Let’s go with lemmatization and then stemming because it’s fancier, but ideally you should experiment with each one separately and then together to see which strategy would be the best fit for your data while considering the time it takes to run. From personal experience, usually stemming alone is enough for most cases.
lemmatizer = WordNetLemmatizer()
documents = [[lemmatizer.lemmatize(word) for word in sublist]
for sublist in documents]
stemmer = SnowballStemmer('english')
documents = [[stemmer.stem(word) for word in sublist]
for sublist in documents]
Let’s recap what we’ve done so far:
- Removing characters with length equal to 1
- Making everything lowercase
- Removing symbols
- Removing stopwords
- Lemmatizing then stemming every word in our corpus.
Wew! That’s a lot of preprocessing. So, everything looks ready to go, let’s finally get into processing our data! We’ll start off by simply getting the document frequency for each word in each document
dfs = {}
for i in range(len(documents)):
for word in documents[i]:
try:
dfs[word].add(i)
except:
dfs[word] = {i}
One nice thing to note is that the length of dfs
is actually the total amout of unique words we have.
len(dfs)
Now, dfs
actually has a list of each document that contains a specific word, but we don’t need that. Instead, what we need is simply the number of documents containing the word, so let’s fix this up
for i in dfs:
dfs[i] = len(dfs[i])
We can finally make ourselves a dictionary containing the tf-idf score for each word in each document
tf_idf = {}
for i in range(len(documents)):
counter = Counter(documents[i])
for token in np.unique(documents[i]):
tf = counter[token]/len(documents[i])
df = dfs[token]
idf = np.log(len(documents)/(df+1))
tf_idf[i, token] = tf*idf
And convert it into a panda’s dataframe to make it easier to toy with it
(pd.DataFrame(list(tf_idf.items()))
.sort_values(by=[1], ascending=False)
.head(5))
Here you can already see the words with the highest tf-idf score, and which document they belong to. Let’s try to make it a little nicer to see this data through a word cloud
from wordcloud import WordCloud
import matplotlib.pyplot as plt
word_cloud_dict = {}
for key, val in tf_idf.items():
if key[1] not in word_cloud_dict or val > word_cloud_dict[key[1]]:
word_cloud_dict[key[1]] = val
wordcloud = WordCloud().generate_from_frequencies(word_cloud_dict)
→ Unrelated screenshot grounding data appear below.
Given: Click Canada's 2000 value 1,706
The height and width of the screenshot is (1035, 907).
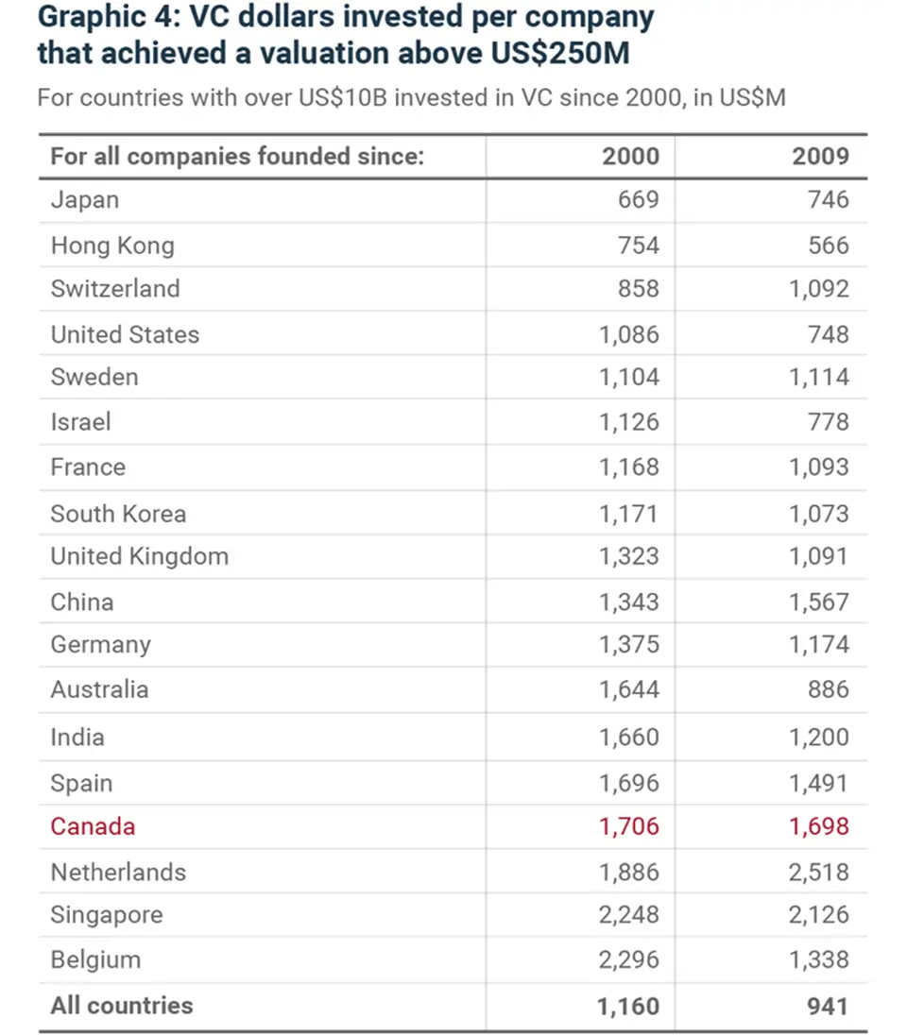Looking at the screenshot, I should click(x=628, y=826).
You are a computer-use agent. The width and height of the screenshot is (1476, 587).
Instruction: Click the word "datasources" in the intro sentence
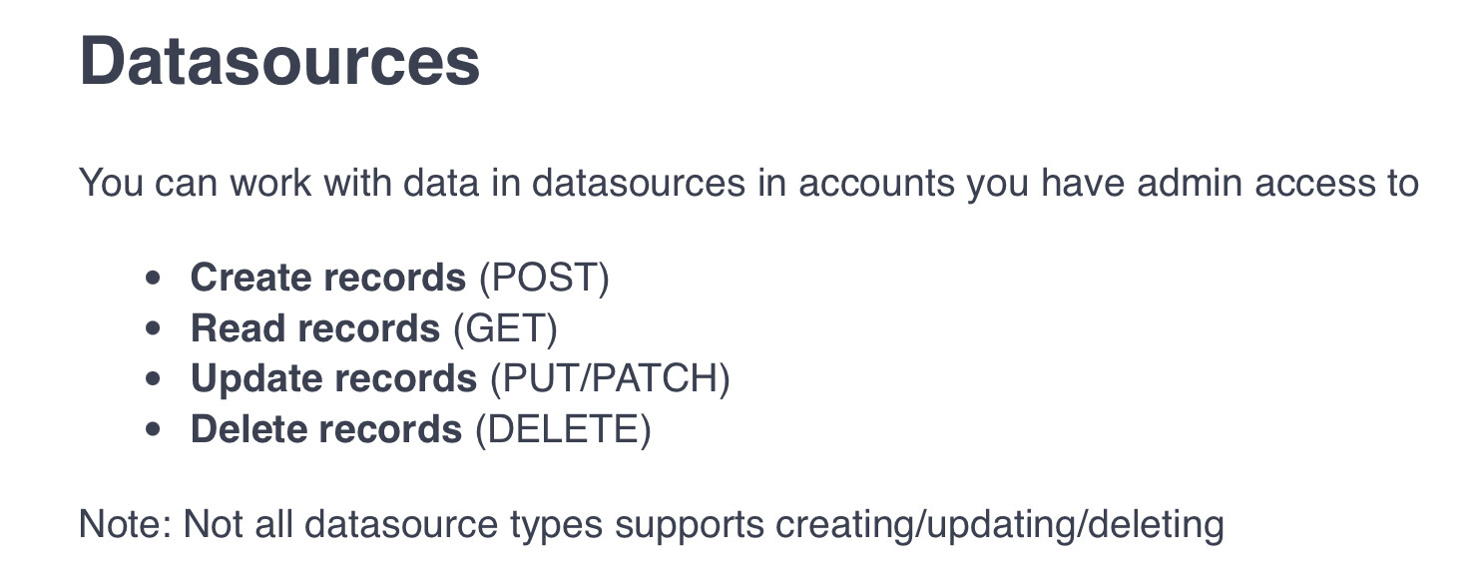638,184
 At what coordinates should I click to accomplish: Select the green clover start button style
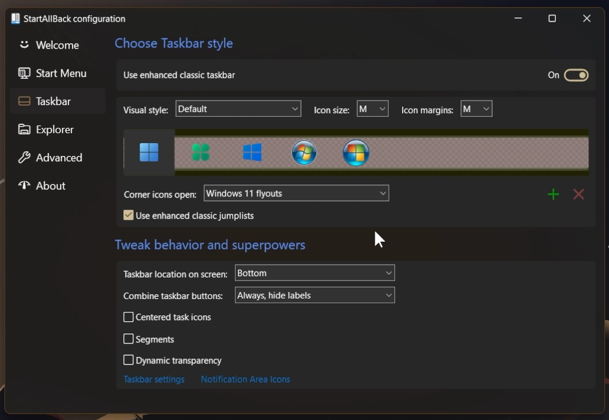[202, 152]
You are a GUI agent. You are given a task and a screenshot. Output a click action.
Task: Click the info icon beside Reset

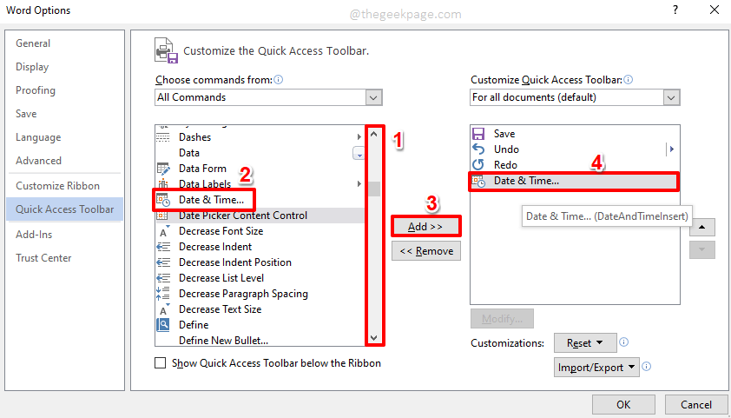coord(624,342)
plt.imshow(wordcloud, interpolation='bilinear')
plt.axis("off")
plt.show()
Which should give us something like that:
Word cloud of our most relevant words |
We can also create a word cloud for some specific document
word_cloud_dict = {(key[1] if key[0]==1 else "a"):(val) for (key,val) in tf_idf.items()}
wordcloud = WordCloud().generate_from_frequencies(word_cloud_dict)
plt.imshow(wordcloud, interpolation='bilinear')
plt.axis("off")
plt.show()
Word cloud for this news piece |
Now that you understand what’s behind tf-idf and know how to implement it, you can safely rely on libraries that have it already implemented optimally, since no one wants to keep reinventing the wheel all the time
from sklearn.feature_extraction.text import TfidfVectorizer
tfidf = TfidfVectorizer(sublinear_tf=True,
min_df=5, norm='l2',
encoding='latin-1',
ngram_range=(1, 2),
stop_words='english')
features = tfidf.fit_transform(your_data_here).toarray()
Given that example, I believe it’d be nice to know how you could use the data we obtained. For starters, it could be easily used in a SEO of sorts, like many companies (including Google!) used to do. Another nice thing that you could do is to use it in some machine learning models, like Mercado Libre did, since it gives you an easy way to translate words into numbers. The guys at Google also wrote a nice blog post on ML that touches a bit on tf-idf.